Making Sources a First-Class Citizen
As I used the news reader, I realized early on that the ability to just have sorted content from one source (i.e. a particular blog or news site) would be valuable to have. To add this, I created and populated a new sources table within the database to track these independently (see database design diagram below) which was linked to the articles table.
I then modified my scrapers to insert the identifier for each source alongside each new article, as well as made sure my fetch calls all JOIN‘d and pulled the relevant source information.
With the data infrastructure in place, I added the ability to add a source parameter to the core fetch URLs to enable single (or multiple) source feeds. I then added a quick element at the top of the feed interface (see below) to let a user know when the feed they’re seeing is limited to a given source. I also made all the source links in the feed clickable so that they could take the user to the corresponding single source feed.
One recurring issue I noticed in my use of the news reader pertained to slow load times. While some of this can be attributed to the “cold start” issue that serverless applications face, much of this was due to how the news reader was fetching pertinent articles from the database. It was deciding at the moment of the fetch request what was most relevant to send over by calculating all the pertinent scores and rank ordering. As the article database got larger, this computation became more complicated.
To address this, I decided to move to a “pre-calculated” ranking system. That way, the system would know what to fetch in advance of a fetch request (and hence return much faster). Couple that with a database index (which effectively “pre-sorts” the results to make retrieval even faster), and I saw visually noticeable improvements in load times.
But with any pre-calculated score scheme, the most important question is how and when re-calculation should happen. Too often and too broadly and you incur unnecessary computing costs. Too infrequently and you risk the scores becoming stale.
The compromise I reached derived itself from the three ways articles are ranked in my system:
The AI’s rating of an article plays the most important role (60%)
How recently the article was published is tied with… (20%)
How similar an article is with the 10 articles a user most recently read (20%
These factors lent themselves to very different natural update cadences:
Newly scraped articles would have their AI ratings and calculated score computed at the time they enter the database
AI ratings for the most recent and the previously highest scoring articles would be re-computed after model training updates
On a daily basis, each article’s score was recomputed (focusing on the change in article recency)
The article similarity for unread articles is re-evaluated after a user reads 10 articles
This required modifying the reader’s existing scraper and post-training processes to update the appropriate scores after scraping runs and model updates. It also meant tracking article reads on the users table (and modifying the /read endpoint to update these scores at the right intervals). Finally, it also meant adding a recurring cleanUp function set to run every 24 hours to perform this update as well as others.
Next Steps
With some of these performance and architecture improvements in place, my priorities are now focused on finding ways to systematically improve the underlying algorithms as well as increase the platform’s usability as a true news tool. To that end some of the top priorities for next steps in my mind include:
Testing new backbone models — The core ranking algorithm relies on Roberta, a model released 5 years ago before large language models were common parlance. Keras Hub makes it incredibly easy to incorporate newer models like Meta’s Llama 2 & 3, OpenAI’s GPT2, Microsoft’s Phi-3, and Google’s Gemma and fine-tune them.

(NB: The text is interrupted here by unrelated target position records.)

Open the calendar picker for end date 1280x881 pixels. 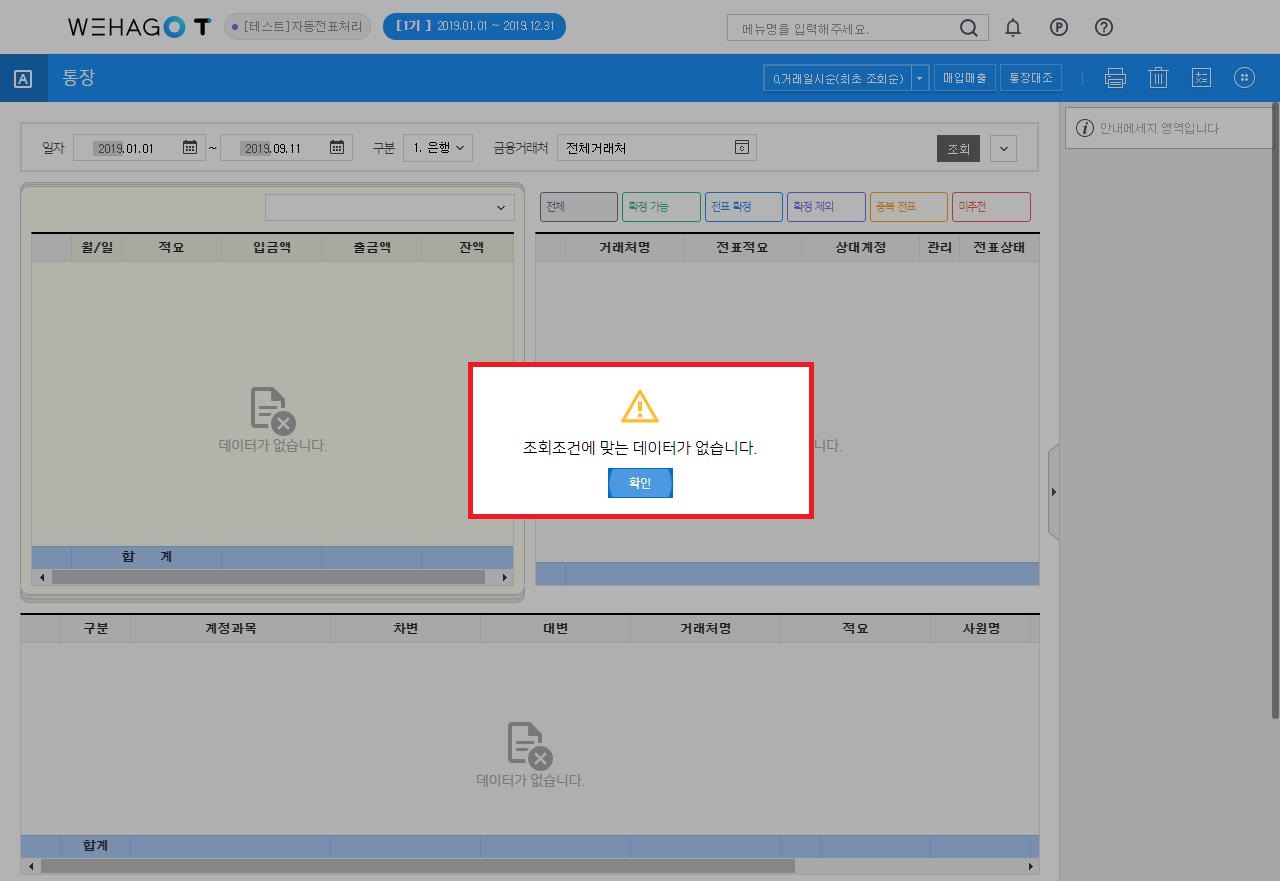(337, 148)
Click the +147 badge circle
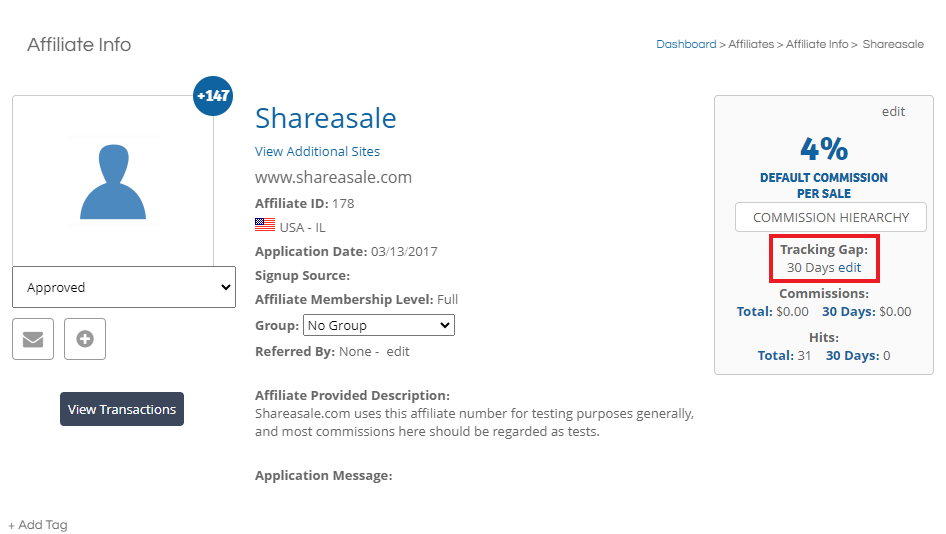 [x=213, y=96]
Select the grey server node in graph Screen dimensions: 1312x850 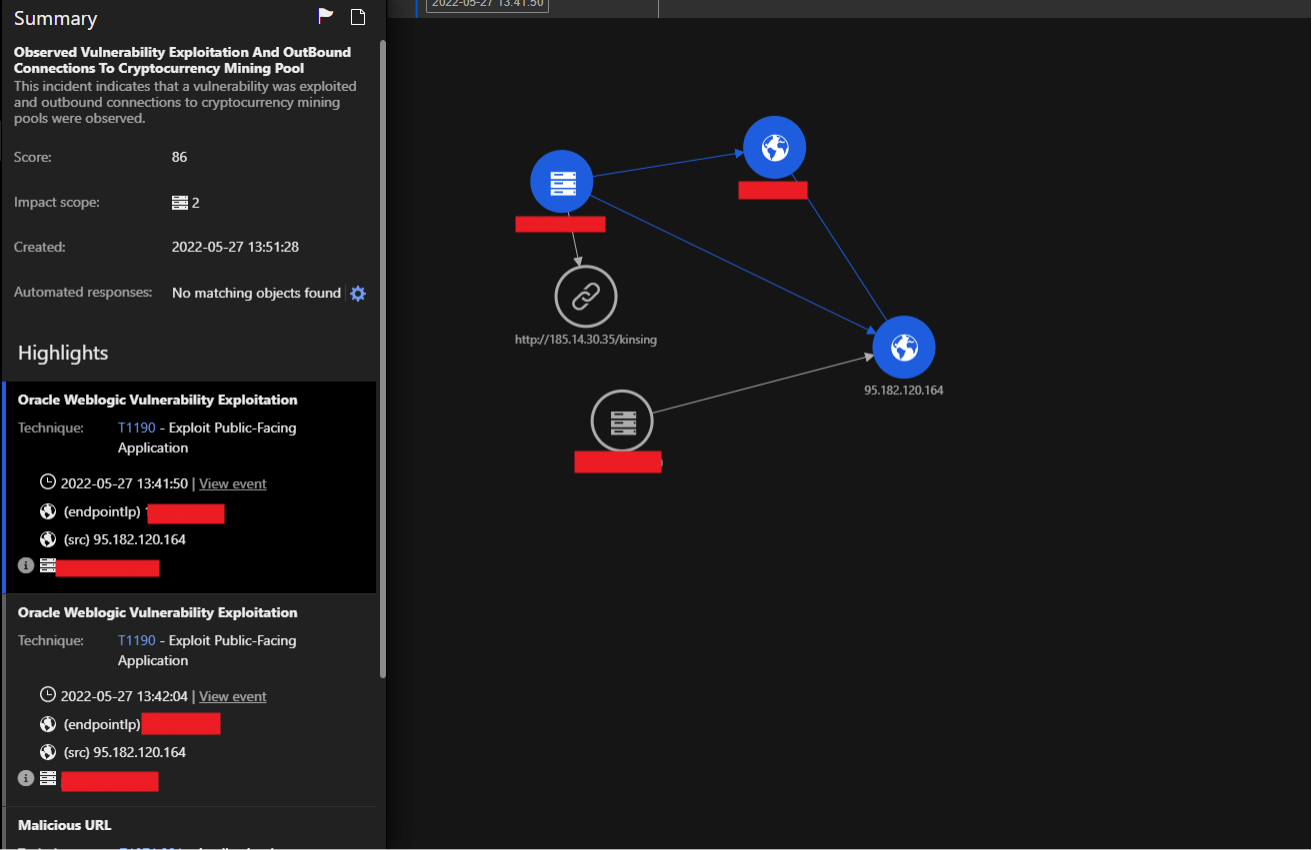[621, 421]
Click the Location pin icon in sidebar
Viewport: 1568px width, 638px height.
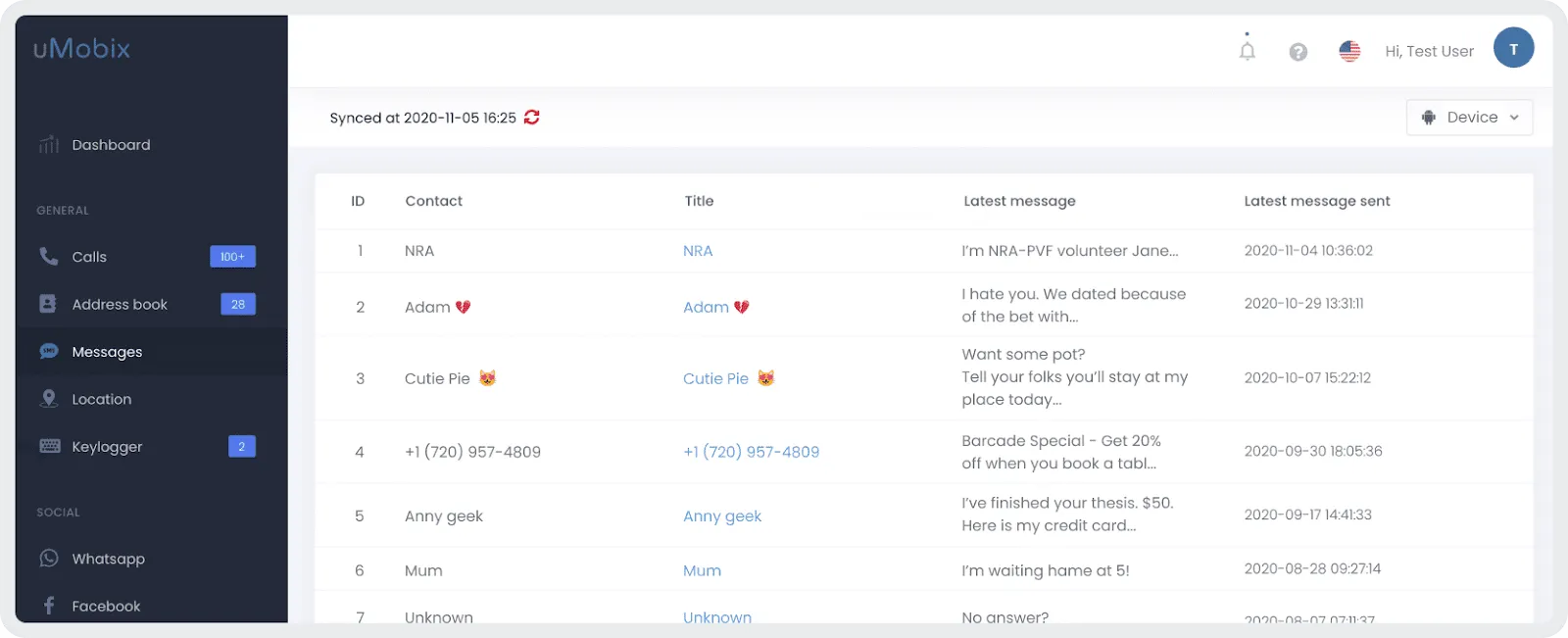49,399
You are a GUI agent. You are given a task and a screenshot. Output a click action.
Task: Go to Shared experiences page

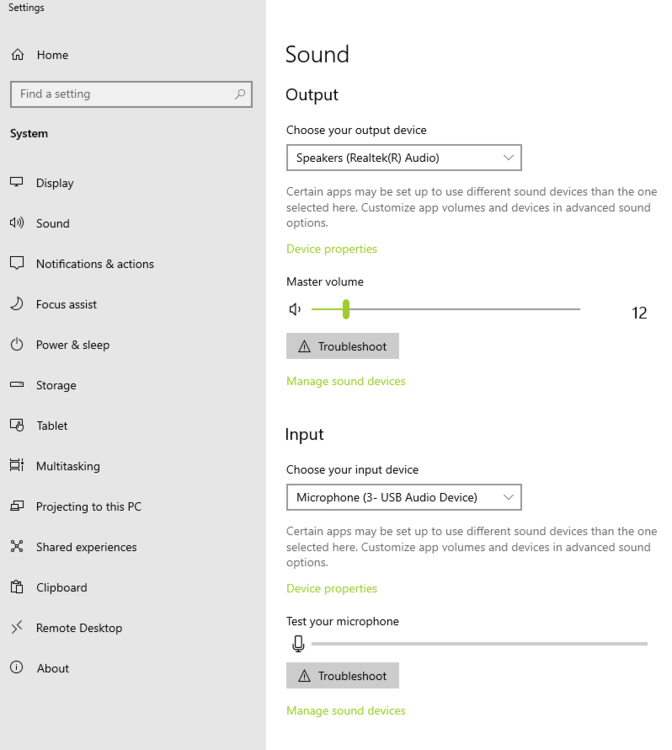[x=86, y=547]
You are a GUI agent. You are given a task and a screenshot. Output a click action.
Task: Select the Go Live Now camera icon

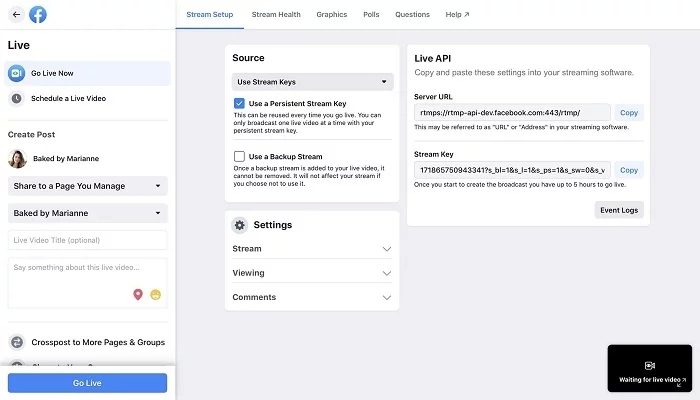17,73
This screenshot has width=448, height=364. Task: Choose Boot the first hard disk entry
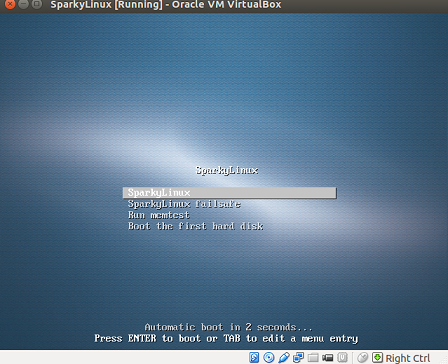click(x=196, y=226)
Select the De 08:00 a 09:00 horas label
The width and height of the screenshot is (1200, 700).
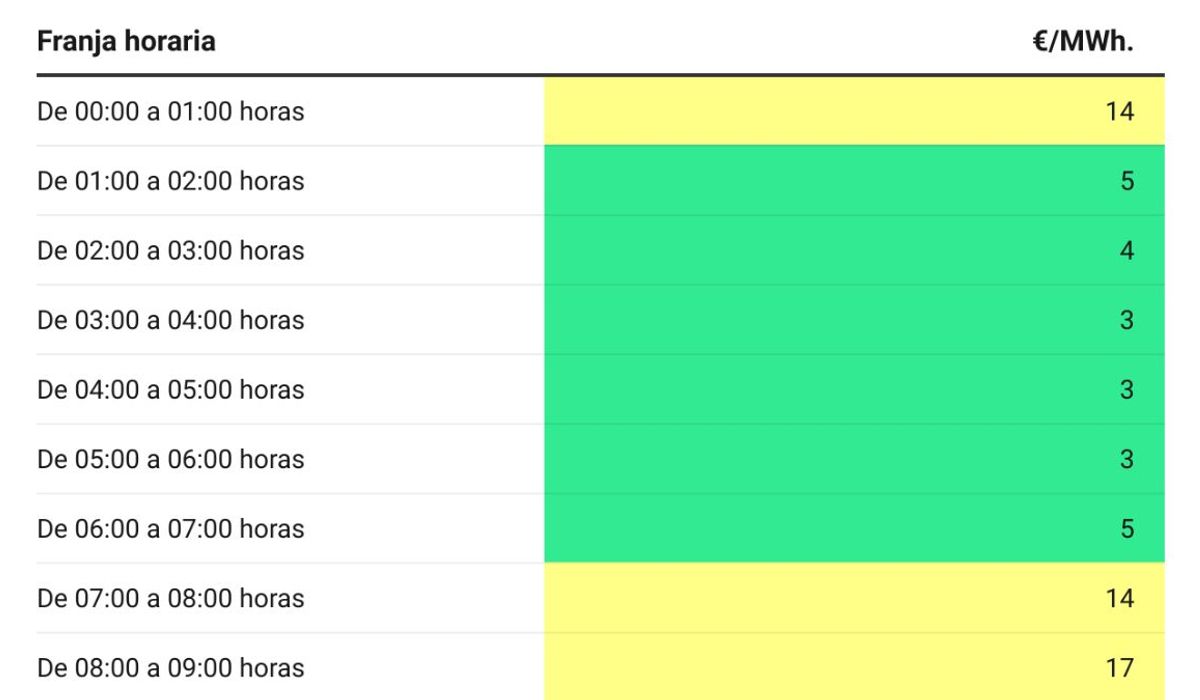click(171, 667)
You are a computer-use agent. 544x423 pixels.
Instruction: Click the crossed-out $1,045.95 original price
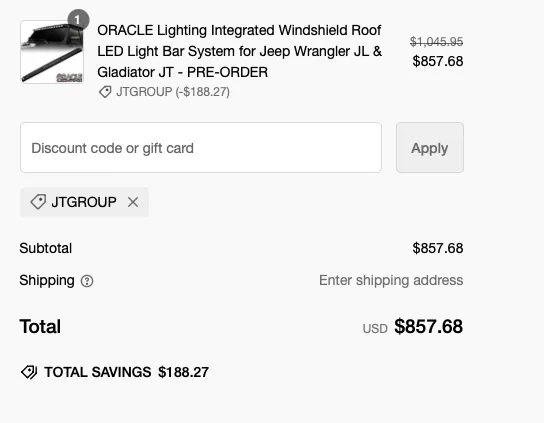click(x=436, y=42)
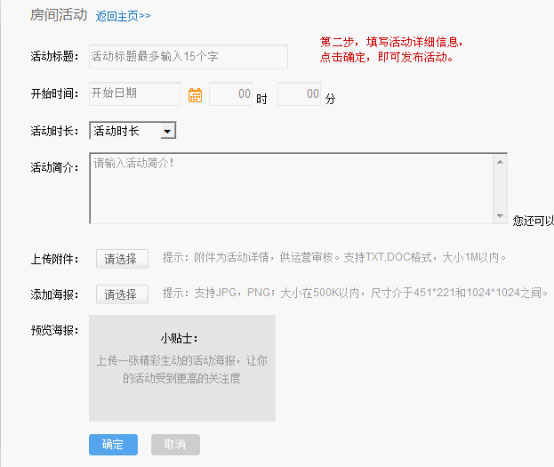This screenshot has width=554, height=467.
Task: Click the 活动时长 dropdown arrow
Action: [x=167, y=131]

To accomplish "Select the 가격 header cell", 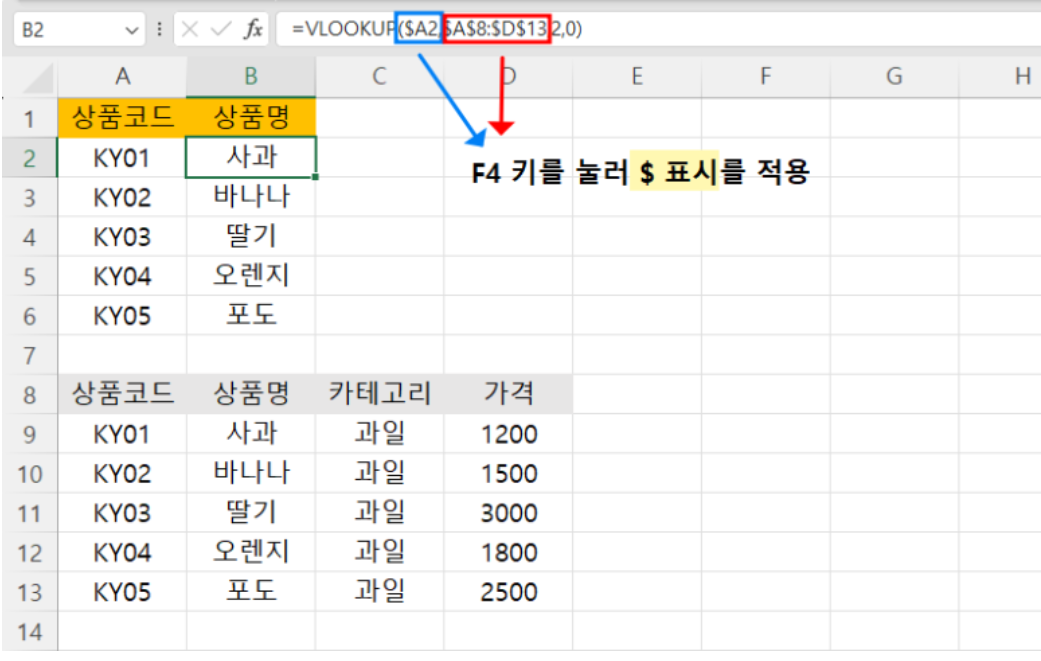I will click(508, 394).
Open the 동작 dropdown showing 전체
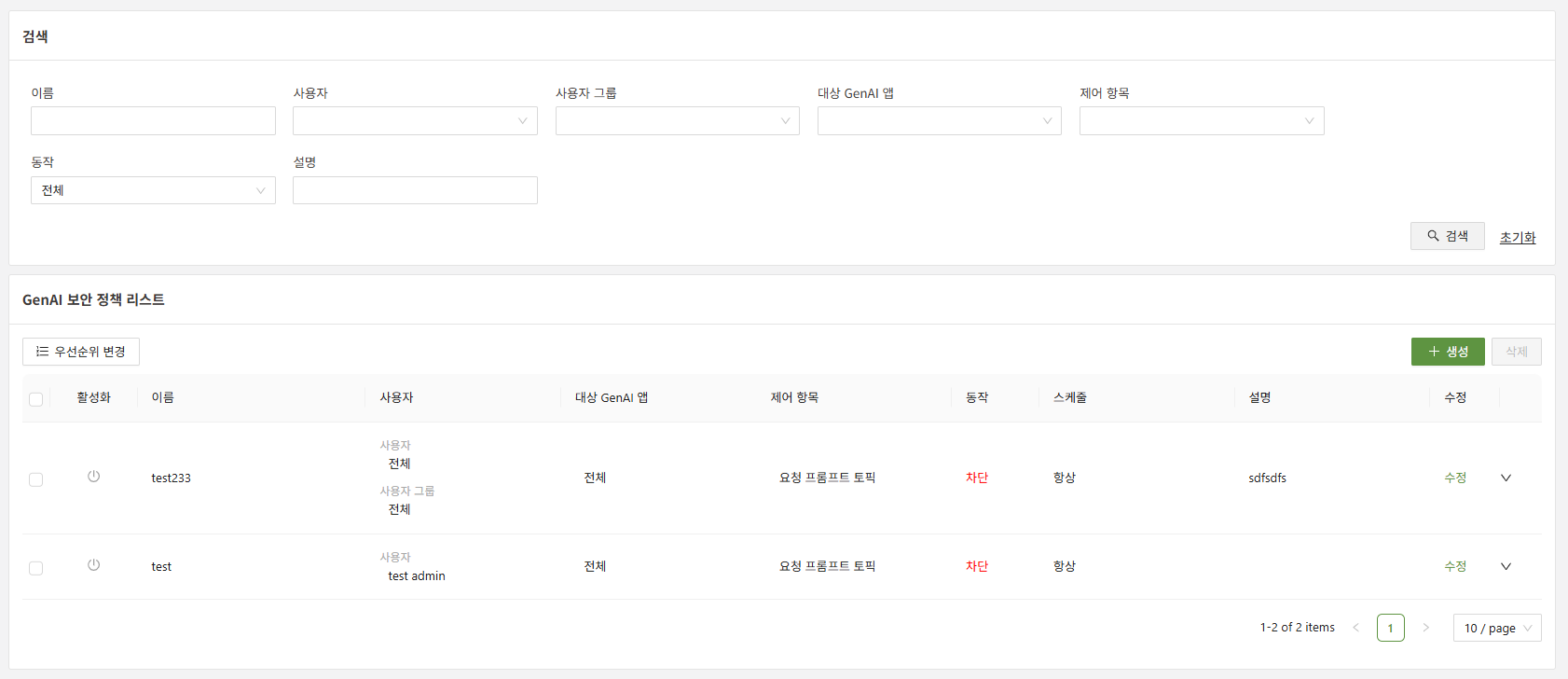Screen dimensions: 1568x679 point(153,190)
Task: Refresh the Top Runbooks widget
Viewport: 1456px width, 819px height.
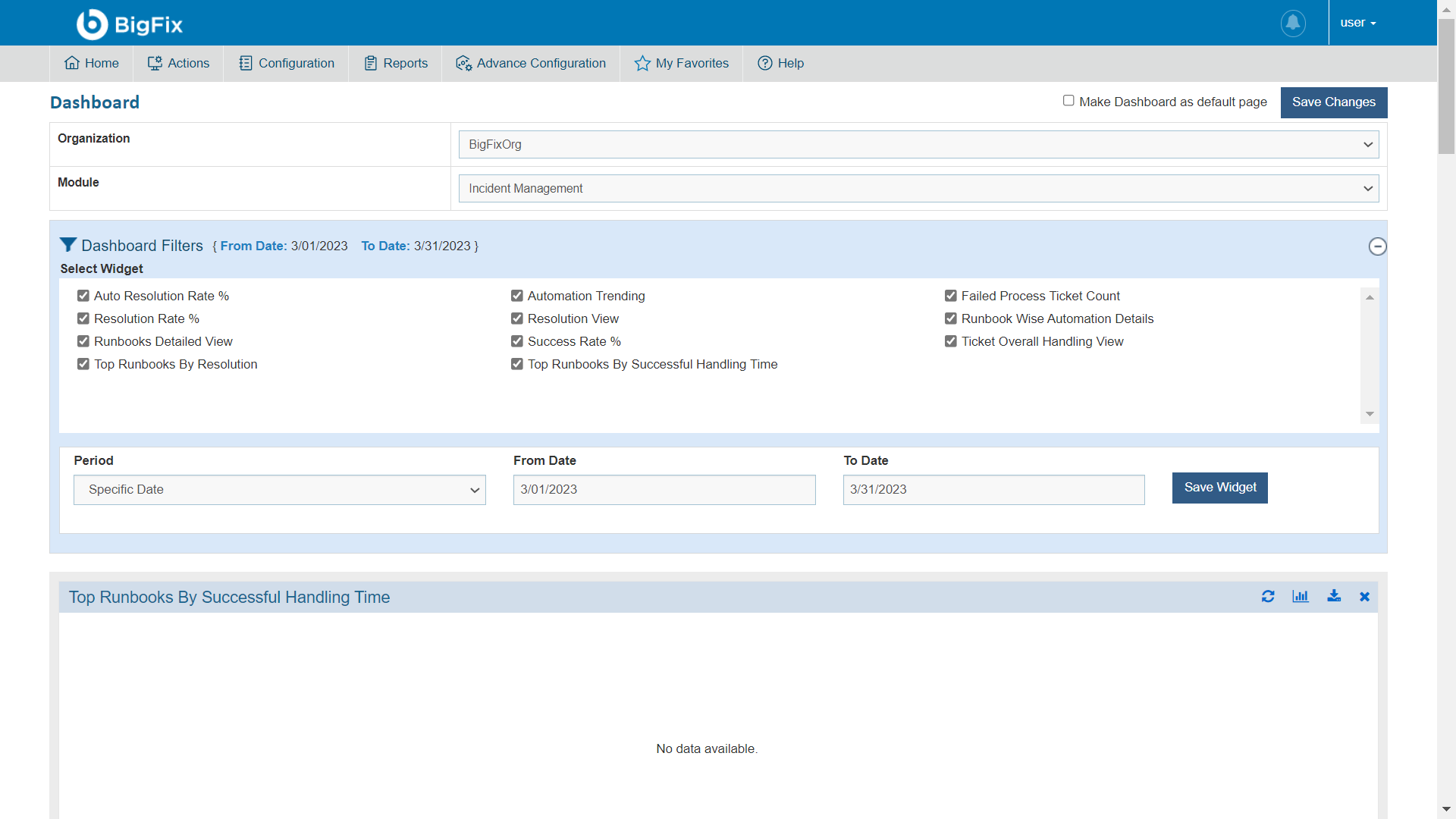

Solving the “all good articles” problem — Because the point of the news reader is to surface content it considers good, users will not readily see lower quality content, nor will they see content the algorithm struggles to rank (i.e. new content very different from what the user has seen before). This makes it difficult to get the full range of data needed to help preserve the algorithm’s usefulness.
Creating topic and author feeds — Given that many people think in terms of topics and authors of interest, expanding what I’ve already done with Sources but with topics and author feeds sounds like a high-value next step
I also endeavor to make more regular updates to the public Github repository (instead of aggregate many updates I had already made into two large ones). This will make the updates more manageable and hopefully help anyone out there who’s interested in building a similar product.
A recent preprint from Stanford has demonstrated something remarkable: AI agents working together as a team solving a complex scientific challenge.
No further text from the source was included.